In addition to insights about digital literacy, user interviews will also help you uncover how parents understand the overall value of your product.

Consider Your Teacher Persona, Too

As you’re focusing on parent needs, don’t forget how this persona will interact with teachers in the classroom and through your product. 

Features that provide parents insights into the child’s performance will ultimately make your teachers’ jobs easier. Consider:

  • Can parents get access to product usage data, test scores, or other insights about their child?
  • Can teachers easily direct parents to product resources or support?

Weave questions about teachers’ interactions with parents directly into your qualitative user interviews. This way, you’ll get a better sense of which features will support the needs of every user throughout your experience. Remember– you’re designing for education, so teachers are the experts here.

[Task 1] Which distinct contractions appear in the passage on teacher personas? List each one once, and leave out possessives such as “child’s.”
[Task 2] Reproduce the passage on teacher personas word for word, beginning at the words that hold "Consider Your Teacher" and stopping after "the experts here.".

[Material supplied]

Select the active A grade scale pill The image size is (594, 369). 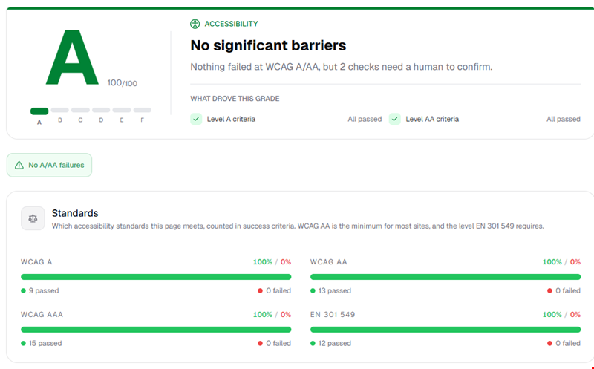point(39,111)
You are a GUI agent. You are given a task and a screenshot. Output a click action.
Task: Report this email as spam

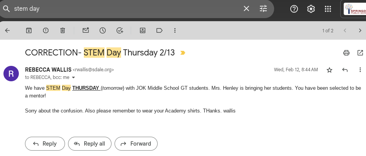(x=46, y=30)
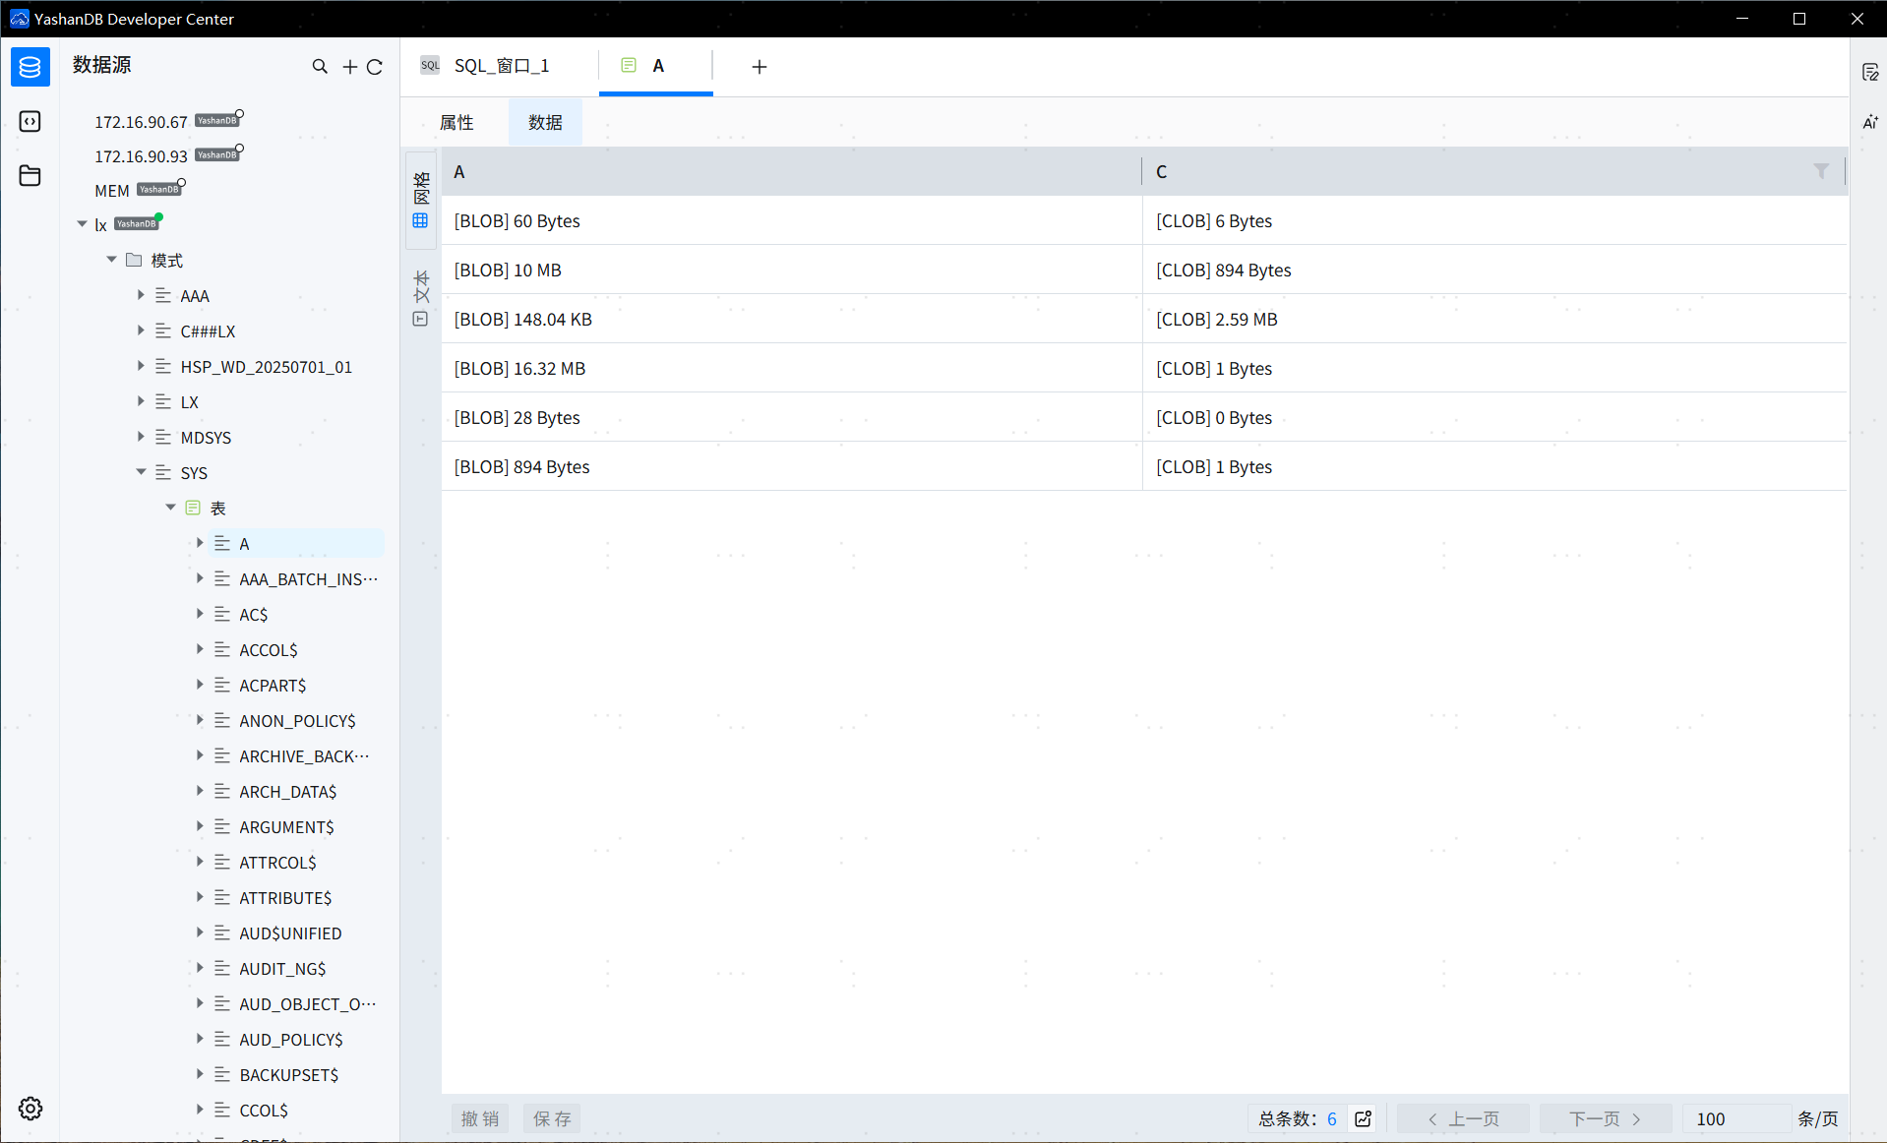Switch to the 网格 grid view

point(421,200)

[Task answer 1] you’re, don’t, you’ll

[Task answer 2]
Consider Your Teacher Persona, Too

As you’re focusing on parent needs, don’t forget how this persona will interact with teachers in the classroom and through your product. 

Features that provide parents insights into the child’s performance will ultimately make your teachers’ jobs easier. Consider:

  • Can parents get access to product usage data, test scores, or other insights about their child?
  • Can teachers easily direct parents to product resources or support?

Weave questions about teachers’ interactions with parents directly into your qualitative user interviews. This way, you’ll get a better sense of which features will support the needs of every user throughout your experience. Remember– you’re designing for education, so teachers are the experts here.